Assim, se o defeito das mercadorias for oculto, o transportador não terá forma de o saber e, assim, preencherá o documento de transporte como se a mercadoria lhe fosse entregue sã e exatamente nos termos descritos pelo carregador. Pelo contrário, existindo defeito aparente, o transportador não poderá ficar alheio a essa realidade, devendo fazer menção à concreta divergência que verifique face ao declarado pelo carregador.
Por outro lado, tratando-se de um defeito conhecido, ainda que oculto, o transportador também não poderá ficar indiferente, devendo retirar daí as devidas consequências. Entre essas consequências, e em nome do princípio da boa fé, deverá o transportador inscrever no documento de transporte esse defeito (neste caso existe um dever de formular reservas).
As reservas à partida, do transportador, sobre o estado e condição aparentes das mercadorias são reservas que têm o alcance de identificar defeitos aparentes, ficando de fora os ocultos.
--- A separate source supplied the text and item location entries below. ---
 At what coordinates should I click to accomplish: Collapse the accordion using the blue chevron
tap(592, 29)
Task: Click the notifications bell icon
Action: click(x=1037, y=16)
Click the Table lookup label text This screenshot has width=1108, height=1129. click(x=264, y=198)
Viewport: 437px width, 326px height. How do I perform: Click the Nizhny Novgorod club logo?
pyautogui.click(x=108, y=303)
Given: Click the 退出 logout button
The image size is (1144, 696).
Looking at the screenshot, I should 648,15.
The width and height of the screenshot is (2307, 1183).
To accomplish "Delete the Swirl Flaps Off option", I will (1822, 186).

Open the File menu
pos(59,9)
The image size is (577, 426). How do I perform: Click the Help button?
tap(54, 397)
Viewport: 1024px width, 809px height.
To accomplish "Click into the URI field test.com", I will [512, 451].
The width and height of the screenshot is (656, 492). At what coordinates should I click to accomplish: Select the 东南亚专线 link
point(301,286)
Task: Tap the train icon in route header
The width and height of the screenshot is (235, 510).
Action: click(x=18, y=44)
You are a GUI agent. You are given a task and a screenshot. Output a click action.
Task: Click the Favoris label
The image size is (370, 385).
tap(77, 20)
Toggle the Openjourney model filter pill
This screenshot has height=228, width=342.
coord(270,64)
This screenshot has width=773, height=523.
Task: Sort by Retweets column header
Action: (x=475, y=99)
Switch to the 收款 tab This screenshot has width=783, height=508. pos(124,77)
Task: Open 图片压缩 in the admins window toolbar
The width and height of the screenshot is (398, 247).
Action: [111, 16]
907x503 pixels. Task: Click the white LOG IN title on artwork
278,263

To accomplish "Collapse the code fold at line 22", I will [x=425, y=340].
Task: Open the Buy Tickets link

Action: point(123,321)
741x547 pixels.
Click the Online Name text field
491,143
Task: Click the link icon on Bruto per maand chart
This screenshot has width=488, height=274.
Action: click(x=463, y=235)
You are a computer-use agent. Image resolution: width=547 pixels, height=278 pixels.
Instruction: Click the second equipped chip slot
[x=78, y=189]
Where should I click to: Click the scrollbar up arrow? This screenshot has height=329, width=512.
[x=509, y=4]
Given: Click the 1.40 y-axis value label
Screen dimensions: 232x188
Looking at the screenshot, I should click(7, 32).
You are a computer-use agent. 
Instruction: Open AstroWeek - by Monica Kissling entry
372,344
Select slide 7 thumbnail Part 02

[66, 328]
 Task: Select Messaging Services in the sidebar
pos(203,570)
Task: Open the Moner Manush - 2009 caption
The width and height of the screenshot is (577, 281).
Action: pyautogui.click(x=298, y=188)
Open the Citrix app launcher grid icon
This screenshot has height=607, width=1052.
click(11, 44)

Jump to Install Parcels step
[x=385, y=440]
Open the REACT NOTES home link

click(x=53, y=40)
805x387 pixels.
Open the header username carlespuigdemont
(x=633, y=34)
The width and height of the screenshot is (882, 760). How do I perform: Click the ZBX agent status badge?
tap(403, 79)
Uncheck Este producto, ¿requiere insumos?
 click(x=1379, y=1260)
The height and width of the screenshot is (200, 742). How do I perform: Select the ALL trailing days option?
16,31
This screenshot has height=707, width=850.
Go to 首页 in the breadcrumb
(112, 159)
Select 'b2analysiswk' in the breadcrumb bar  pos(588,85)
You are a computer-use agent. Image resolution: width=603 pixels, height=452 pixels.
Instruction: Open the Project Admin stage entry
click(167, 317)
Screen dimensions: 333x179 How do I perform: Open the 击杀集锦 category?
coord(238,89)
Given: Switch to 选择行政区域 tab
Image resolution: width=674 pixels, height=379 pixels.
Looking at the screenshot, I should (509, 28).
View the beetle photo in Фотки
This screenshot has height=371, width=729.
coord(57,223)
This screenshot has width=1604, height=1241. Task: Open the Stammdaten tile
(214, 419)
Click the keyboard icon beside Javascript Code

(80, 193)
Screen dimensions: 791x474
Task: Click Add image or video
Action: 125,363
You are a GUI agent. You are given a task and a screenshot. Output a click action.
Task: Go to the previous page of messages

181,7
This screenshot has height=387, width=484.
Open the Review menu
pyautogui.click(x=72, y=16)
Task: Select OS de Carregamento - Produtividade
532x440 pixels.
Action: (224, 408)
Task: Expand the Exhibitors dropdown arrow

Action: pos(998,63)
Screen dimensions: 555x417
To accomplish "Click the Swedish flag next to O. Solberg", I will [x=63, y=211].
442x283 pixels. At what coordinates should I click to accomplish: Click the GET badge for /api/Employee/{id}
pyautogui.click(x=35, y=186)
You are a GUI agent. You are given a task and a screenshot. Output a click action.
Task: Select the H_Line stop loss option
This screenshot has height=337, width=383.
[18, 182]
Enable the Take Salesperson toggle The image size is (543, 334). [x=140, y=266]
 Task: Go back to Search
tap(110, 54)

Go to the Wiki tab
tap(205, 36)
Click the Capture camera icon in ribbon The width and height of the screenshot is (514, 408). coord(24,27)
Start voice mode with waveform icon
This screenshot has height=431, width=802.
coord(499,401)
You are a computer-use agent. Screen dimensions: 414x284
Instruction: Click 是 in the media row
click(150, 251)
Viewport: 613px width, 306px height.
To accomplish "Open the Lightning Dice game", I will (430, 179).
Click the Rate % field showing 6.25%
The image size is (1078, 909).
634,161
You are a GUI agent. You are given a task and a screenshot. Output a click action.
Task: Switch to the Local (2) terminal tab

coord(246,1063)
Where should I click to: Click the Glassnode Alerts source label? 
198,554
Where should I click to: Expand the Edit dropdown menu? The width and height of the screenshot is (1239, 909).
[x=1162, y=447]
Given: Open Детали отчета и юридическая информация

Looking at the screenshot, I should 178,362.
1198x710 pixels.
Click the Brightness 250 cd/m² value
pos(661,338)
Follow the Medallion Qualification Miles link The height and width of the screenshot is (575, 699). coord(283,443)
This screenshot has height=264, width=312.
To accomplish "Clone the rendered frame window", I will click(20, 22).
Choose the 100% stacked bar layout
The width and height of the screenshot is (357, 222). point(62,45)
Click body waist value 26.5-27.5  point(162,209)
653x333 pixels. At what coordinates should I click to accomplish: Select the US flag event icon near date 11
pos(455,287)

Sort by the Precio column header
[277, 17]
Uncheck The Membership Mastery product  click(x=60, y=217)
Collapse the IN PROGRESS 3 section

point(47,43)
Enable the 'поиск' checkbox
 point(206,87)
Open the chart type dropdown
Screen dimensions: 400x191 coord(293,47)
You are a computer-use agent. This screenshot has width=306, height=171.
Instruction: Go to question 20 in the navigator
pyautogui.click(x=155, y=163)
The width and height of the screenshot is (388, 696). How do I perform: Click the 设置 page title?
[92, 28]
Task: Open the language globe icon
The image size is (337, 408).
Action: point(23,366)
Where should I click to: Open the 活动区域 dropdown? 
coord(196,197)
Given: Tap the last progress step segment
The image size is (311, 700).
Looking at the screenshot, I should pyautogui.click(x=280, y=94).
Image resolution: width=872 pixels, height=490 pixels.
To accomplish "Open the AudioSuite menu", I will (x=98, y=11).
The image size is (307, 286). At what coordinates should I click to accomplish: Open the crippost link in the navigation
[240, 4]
Pelo contrário, as reservas à chegada, do destinatário, podem dizer respeito quer a defeitos aparentes quer a defeitos ocultos, como vislumbrados nos vários regimes. Simplesmente, por regra, o prazo para a sua formulação será bem menor no caso de o defeito ser aparente por comparação ao que sucederá se o defeito for oculto.
Como começámos por dizer, o defeito corresponde a um desvio em relação à qualidade devida. Isto significa que, sendo formuladas reservas a respeito da quantidade, tecnicamente, não estará em causa um verdadeiro defeito no sentido de cumprimento defeituoso, mas sim um dano de outra natureza (quantitativa) que dará azo a incumprimento no sentido próprio do termo (incumprimento parcial)422.